[PATCH] MachineSink: Fix and tweak critical-edge breaking heuristic.

Mon Oct 14 10:03:21 PDT 2013

r192608, thanks!!

~Will

On Mon, Oct 14, 2013 at 11:18 AM, Andrew Trick <atrick at apple.com> wrote:
>
> On Oct 12, 2013, at 8:04 PM, Will Dietz <w at wdtz.org> wrote:
>
> Thanks for the response and for testing!  Much appreciated :).
>
> I took at look at misched-balance.ll, and it seems
> the difference is due to on OSX extra registers r8-r11 are used
> for saving the results of GOTPCREL, while these
> registers aren't used on linux since it directly references "a(%rip)".
>
> Attached is an updated version of the patch that changes
> this test to explicitly use the linux triple so the test
> has the same result on all platforms.
>
> Look good to commit? :)
>
>
> Yep. LGTM. Thanks.
> -Andy
>
>
> Thank you for your time!
>
> ~Will
>
>
> On Sat, Oct 12, 2013 at 12:16 AM, Andrew Trick <atrick at apple.com> wrote:
>
>
> On Oct 11, 2013, at 5:49 PM, Will Dietz <w at wdtz.org> wrote:
>
> Updated patch attached.

Stored data:
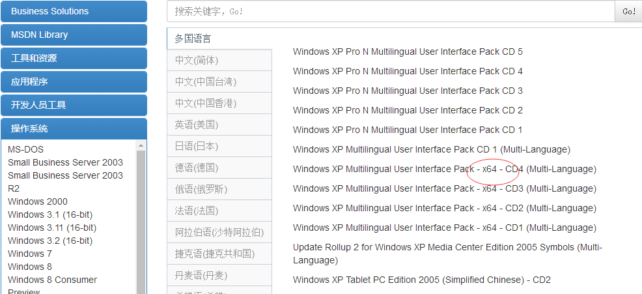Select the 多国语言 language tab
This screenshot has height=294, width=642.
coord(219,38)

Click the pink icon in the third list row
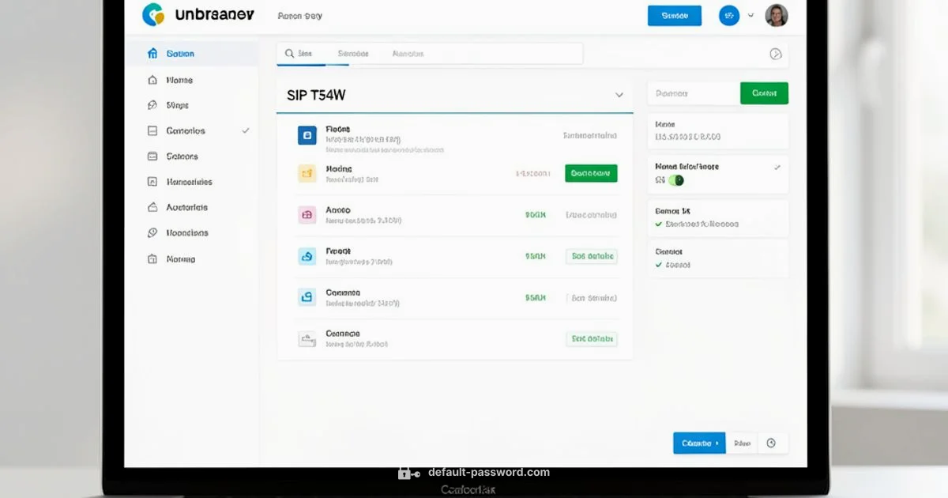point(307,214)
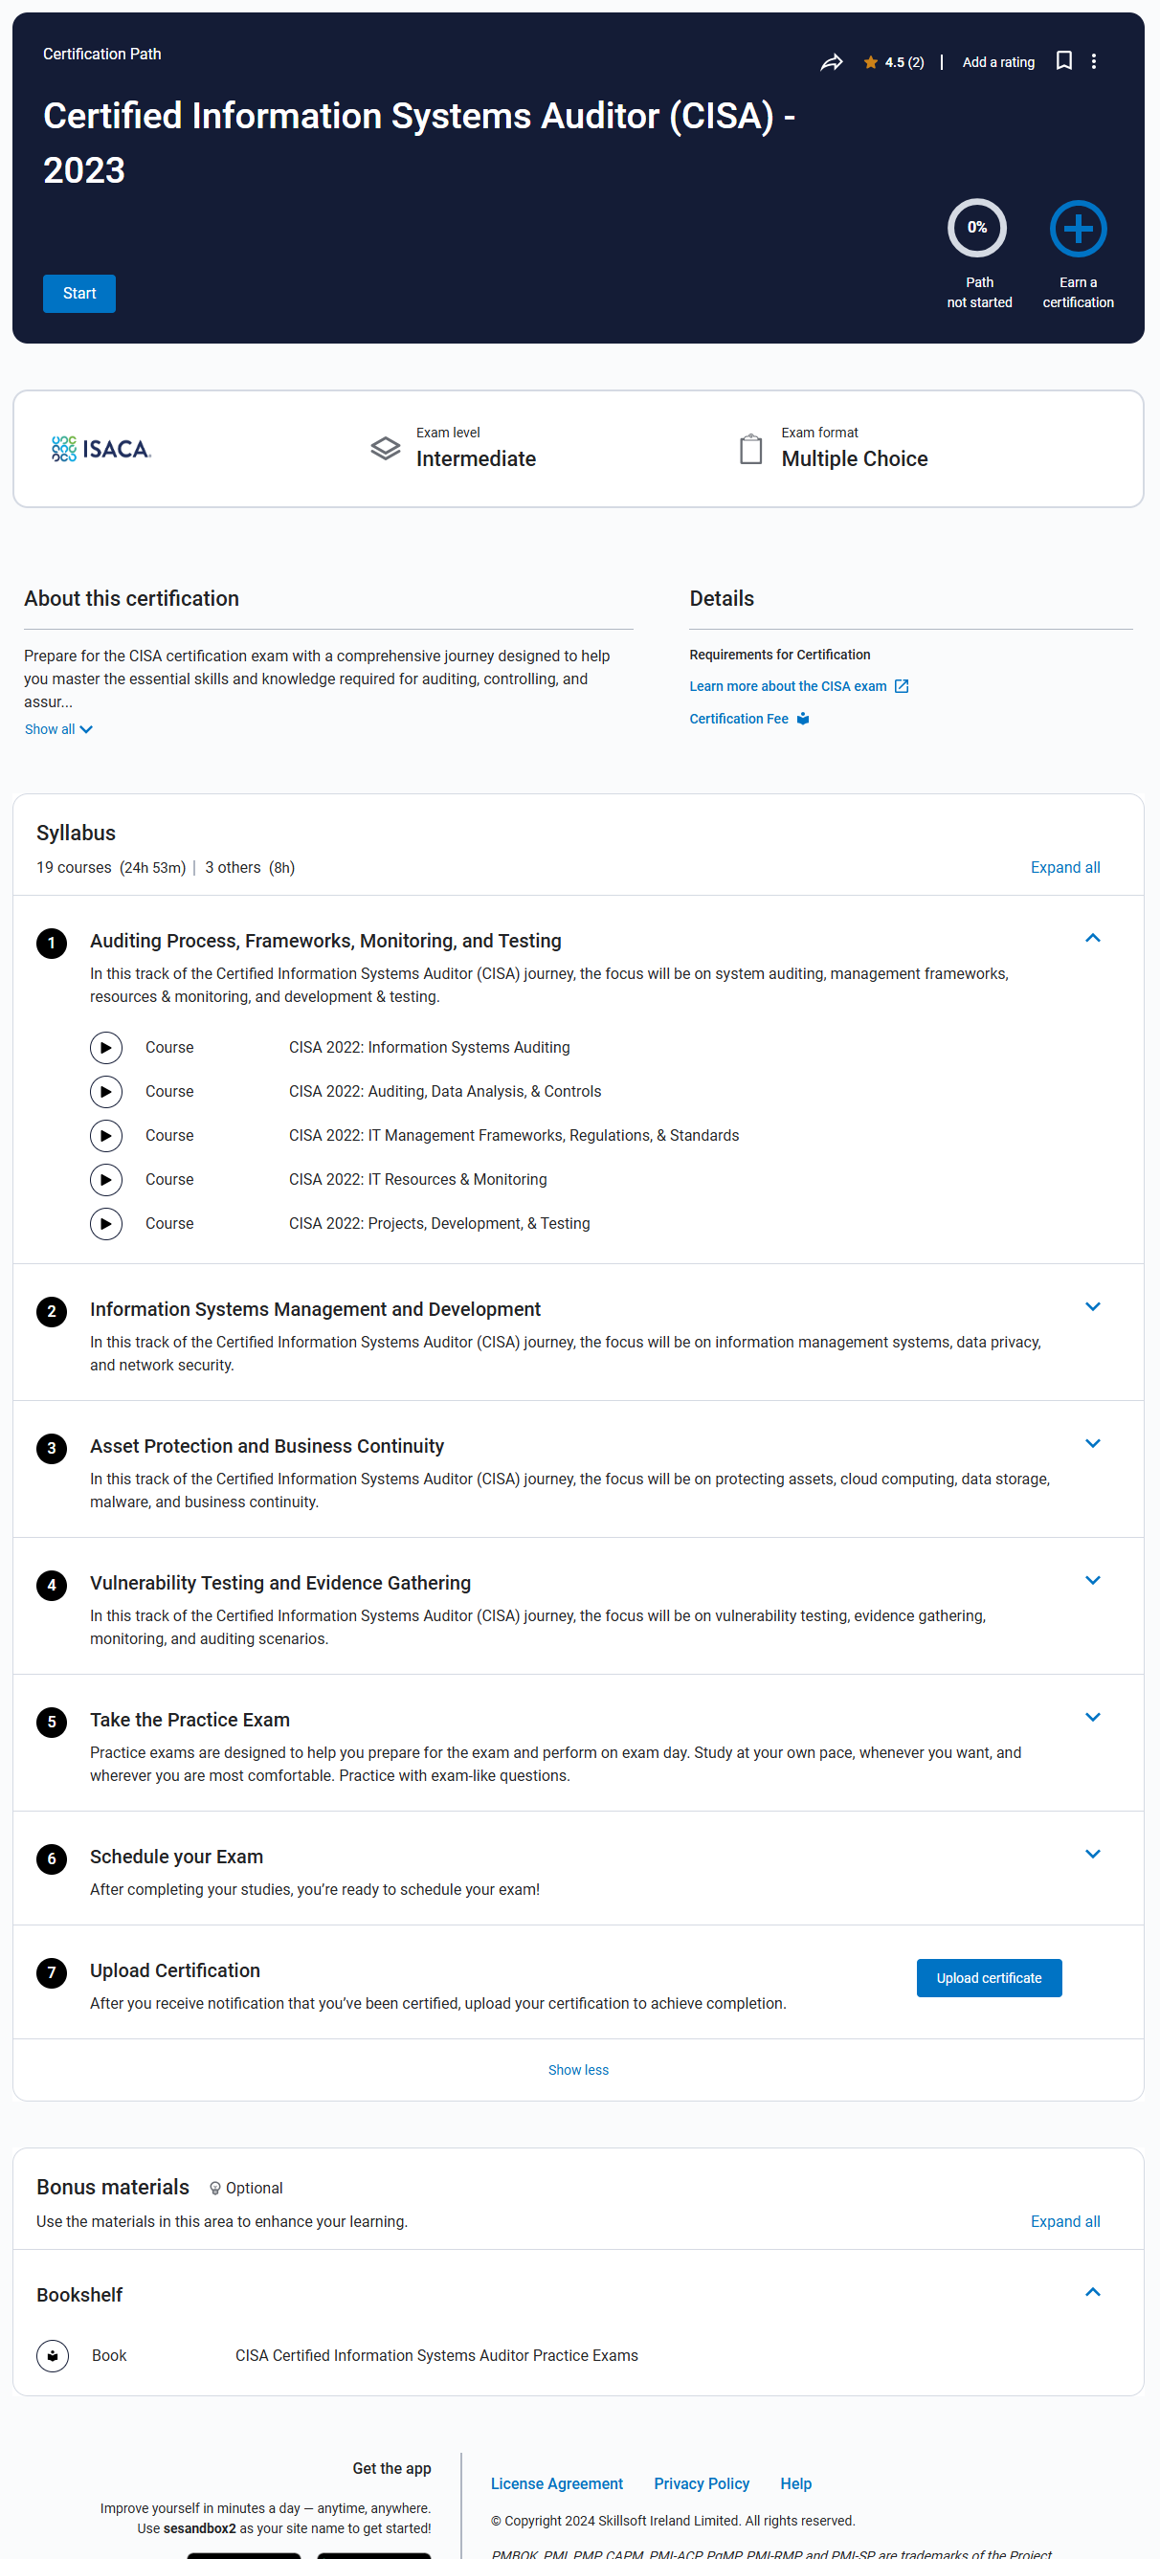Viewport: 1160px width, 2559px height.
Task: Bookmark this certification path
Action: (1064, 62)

Work to complete:
1. In the MachineSink patch thread, which registers are used on OSX to save the results of GOTPCREL?
2. Transcribe the passage of the MachineSink patch thread from "On Mon, Oct" to "on all platforms.".

Answers to the exercises:
1. Registers r8-r11.

2.
On Mon, Oct 14, 2013 at 11:18 AM, Andrew Trick <atrick at apple.com> wrote:
>
> On Oct 12, 2013, at 8:04 PM, Will Dietz <w at wdtz.org> wrote:
>
> Thanks for the response and for testing!  Much appreciated :).
>
> I took at look at misched-balance.ll, and it seems
> the difference is due to on OSX extra registers r8-r11 are used
> for saving the results of GOTPCREL, while these
> registers aren't used on linux since it directly references "a(%rip)".
>
> Attached is an updated version of the patch that changes
> this test to explicitly use the linux triple so the test
> has the same result on all platforms.